Pointing items for text and elements
↓↓↓
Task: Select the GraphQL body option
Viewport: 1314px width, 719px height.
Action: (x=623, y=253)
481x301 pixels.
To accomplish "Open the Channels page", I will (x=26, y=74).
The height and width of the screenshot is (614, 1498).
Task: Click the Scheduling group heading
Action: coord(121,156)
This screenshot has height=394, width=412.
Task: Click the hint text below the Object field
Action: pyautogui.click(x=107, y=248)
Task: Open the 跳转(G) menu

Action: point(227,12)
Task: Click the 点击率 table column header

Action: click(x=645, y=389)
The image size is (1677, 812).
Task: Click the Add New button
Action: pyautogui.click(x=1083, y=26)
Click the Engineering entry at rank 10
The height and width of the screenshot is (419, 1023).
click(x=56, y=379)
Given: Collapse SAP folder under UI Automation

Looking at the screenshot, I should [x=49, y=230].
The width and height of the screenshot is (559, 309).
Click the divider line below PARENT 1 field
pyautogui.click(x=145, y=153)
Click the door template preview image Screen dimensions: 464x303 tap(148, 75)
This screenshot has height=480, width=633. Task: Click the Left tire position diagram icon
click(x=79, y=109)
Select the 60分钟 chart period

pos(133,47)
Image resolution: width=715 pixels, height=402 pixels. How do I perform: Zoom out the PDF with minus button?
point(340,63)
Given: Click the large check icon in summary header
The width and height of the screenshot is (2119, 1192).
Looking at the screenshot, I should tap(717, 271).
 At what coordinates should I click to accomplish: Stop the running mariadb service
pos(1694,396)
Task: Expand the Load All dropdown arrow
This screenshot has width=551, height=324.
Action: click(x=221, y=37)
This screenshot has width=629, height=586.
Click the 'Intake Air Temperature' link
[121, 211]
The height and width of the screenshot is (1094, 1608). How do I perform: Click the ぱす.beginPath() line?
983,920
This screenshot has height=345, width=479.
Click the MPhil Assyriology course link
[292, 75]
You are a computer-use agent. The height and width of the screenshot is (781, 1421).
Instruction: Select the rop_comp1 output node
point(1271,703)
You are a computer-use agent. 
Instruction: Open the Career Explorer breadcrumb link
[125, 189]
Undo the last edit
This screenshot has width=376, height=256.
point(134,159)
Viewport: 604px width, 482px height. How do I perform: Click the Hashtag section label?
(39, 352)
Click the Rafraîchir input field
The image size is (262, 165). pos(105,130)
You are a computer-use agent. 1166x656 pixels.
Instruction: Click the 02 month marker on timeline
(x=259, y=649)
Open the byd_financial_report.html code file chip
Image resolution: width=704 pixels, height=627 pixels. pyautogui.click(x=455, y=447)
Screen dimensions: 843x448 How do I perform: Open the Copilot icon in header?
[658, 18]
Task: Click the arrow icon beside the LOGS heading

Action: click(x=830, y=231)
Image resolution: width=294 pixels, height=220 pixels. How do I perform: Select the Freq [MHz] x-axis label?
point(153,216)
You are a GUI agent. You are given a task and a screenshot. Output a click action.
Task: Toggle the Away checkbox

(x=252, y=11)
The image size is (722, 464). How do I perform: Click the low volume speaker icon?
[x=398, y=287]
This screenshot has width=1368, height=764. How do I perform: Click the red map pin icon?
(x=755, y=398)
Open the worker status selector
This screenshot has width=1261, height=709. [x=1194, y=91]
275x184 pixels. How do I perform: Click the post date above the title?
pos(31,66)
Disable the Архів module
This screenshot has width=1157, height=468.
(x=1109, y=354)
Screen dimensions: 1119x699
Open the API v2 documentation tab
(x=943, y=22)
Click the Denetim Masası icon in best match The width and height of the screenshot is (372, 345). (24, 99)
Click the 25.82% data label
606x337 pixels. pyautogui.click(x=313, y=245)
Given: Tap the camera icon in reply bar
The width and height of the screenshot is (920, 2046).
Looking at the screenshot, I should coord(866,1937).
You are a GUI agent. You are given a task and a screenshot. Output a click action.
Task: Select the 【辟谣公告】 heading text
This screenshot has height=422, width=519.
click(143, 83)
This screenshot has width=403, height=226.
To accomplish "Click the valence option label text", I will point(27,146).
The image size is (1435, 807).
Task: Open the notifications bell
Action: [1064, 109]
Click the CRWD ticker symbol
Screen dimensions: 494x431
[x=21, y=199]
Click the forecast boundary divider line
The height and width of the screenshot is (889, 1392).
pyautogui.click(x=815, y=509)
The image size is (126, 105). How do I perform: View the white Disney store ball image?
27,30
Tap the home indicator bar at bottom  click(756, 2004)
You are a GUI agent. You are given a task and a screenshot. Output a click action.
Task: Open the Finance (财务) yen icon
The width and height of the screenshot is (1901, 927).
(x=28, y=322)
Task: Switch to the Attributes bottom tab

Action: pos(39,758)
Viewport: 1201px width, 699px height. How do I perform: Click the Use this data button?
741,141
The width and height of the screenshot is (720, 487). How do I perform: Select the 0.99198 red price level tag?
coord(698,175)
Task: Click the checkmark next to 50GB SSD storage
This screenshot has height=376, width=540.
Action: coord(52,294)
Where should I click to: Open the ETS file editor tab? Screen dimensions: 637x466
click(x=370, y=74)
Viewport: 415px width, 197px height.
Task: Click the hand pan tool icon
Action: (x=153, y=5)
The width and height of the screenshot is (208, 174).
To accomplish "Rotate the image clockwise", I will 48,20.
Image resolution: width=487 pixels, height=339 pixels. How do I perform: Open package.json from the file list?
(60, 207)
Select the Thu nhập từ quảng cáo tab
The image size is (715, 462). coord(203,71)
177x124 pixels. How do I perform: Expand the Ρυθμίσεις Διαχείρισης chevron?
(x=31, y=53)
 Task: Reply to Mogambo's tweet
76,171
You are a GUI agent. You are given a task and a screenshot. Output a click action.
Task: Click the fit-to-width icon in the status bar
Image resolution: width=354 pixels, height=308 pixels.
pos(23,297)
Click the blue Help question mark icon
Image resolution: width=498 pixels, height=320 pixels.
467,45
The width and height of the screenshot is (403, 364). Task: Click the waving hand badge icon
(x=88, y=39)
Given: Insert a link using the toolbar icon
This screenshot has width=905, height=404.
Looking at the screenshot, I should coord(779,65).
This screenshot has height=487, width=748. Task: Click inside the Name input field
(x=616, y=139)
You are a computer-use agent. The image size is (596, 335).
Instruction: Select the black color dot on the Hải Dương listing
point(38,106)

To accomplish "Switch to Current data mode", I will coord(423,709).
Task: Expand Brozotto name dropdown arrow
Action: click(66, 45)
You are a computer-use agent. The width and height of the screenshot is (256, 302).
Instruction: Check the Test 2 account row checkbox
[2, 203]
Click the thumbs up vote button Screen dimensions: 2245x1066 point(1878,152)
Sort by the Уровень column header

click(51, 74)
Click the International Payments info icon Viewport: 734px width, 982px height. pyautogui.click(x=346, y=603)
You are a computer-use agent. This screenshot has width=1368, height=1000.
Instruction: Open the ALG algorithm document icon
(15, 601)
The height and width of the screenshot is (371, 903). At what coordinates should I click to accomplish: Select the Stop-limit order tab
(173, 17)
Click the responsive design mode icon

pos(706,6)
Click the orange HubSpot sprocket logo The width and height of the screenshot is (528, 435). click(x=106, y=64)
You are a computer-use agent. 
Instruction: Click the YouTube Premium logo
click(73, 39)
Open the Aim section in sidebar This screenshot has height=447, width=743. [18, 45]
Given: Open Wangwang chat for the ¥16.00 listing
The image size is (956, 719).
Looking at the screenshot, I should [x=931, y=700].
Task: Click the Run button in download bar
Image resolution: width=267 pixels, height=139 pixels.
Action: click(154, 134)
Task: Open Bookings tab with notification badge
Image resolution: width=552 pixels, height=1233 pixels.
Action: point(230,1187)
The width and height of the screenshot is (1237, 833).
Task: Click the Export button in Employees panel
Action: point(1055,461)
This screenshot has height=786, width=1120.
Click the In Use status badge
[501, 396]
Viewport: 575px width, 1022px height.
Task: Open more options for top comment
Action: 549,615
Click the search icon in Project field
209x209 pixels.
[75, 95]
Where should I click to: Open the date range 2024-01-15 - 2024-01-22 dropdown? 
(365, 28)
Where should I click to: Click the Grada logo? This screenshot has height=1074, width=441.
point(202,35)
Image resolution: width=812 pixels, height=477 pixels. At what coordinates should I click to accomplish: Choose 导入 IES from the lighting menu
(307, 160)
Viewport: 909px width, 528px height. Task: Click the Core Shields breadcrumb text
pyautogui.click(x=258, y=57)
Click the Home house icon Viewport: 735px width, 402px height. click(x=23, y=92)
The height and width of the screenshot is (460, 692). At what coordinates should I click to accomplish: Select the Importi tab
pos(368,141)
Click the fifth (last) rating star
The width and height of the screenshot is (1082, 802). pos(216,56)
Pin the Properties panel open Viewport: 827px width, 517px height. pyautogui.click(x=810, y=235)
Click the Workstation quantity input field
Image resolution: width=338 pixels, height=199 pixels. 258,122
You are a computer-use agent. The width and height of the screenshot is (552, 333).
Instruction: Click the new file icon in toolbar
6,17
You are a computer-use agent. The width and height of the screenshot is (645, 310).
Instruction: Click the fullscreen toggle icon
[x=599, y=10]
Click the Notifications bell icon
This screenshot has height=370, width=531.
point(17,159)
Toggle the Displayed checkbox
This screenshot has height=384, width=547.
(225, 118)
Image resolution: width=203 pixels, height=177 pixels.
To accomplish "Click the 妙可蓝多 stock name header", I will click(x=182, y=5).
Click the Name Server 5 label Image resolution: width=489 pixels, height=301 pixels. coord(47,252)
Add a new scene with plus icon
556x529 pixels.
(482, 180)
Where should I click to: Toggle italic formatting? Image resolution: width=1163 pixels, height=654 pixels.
↑↑↑
PROBLEM DETAILS: Rewrite the items from the line containing "Click the Home" through the end of the items, replacing "Properties panel" with "Layers panel" and leaving everything else unchanged.

TASK ANSWER:
Click the Home house icon Viewport: 735px width, 402px height. click(x=23, y=92)
The height and width of the screenshot is (460, 692). At what coordinates should I click to accomplish: Select the Importi tab
pos(368,141)
Click the fifth (last) rating star
The width and height of the screenshot is (1082, 802). pos(216,56)
Pin the Layers panel open Viewport: 827px width, 517px height. pyautogui.click(x=810, y=235)
Click the Workstation quantity input field
Image resolution: width=338 pixels, height=199 pixels. 258,122
You are a computer-use agent. The width and height of the screenshot is (552, 333).
Instruction: Click the new file icon in toolbar
6,17
You are a computer-use agent. The width and height of the screenshot is (645, 310).
Instruction: Click the fullscreen toggle icon
[x=599, y=10]
Click the Notifications bell icon
This screenshot has height=370, width=531.
point(17,159)
Toggle the Displayed checkbox
This screenshot has height=384, width=547.
(225, 118)
Image resolution: width=203 pixels, height=177 pixels.
To accomplish "Click the 妙可蓝多 stock name header", I will click(x=182, y=5).
Click the Name Server 5 label Image resolution: width=489 pixels, height=301 pixels. coord(47,252)
Add a new scene with plus icon
556x529 pixels.
(482, 180)
Where should I click to: Toggle italic formatting? Image resolution: width=1163 pixels, height=654 pixels.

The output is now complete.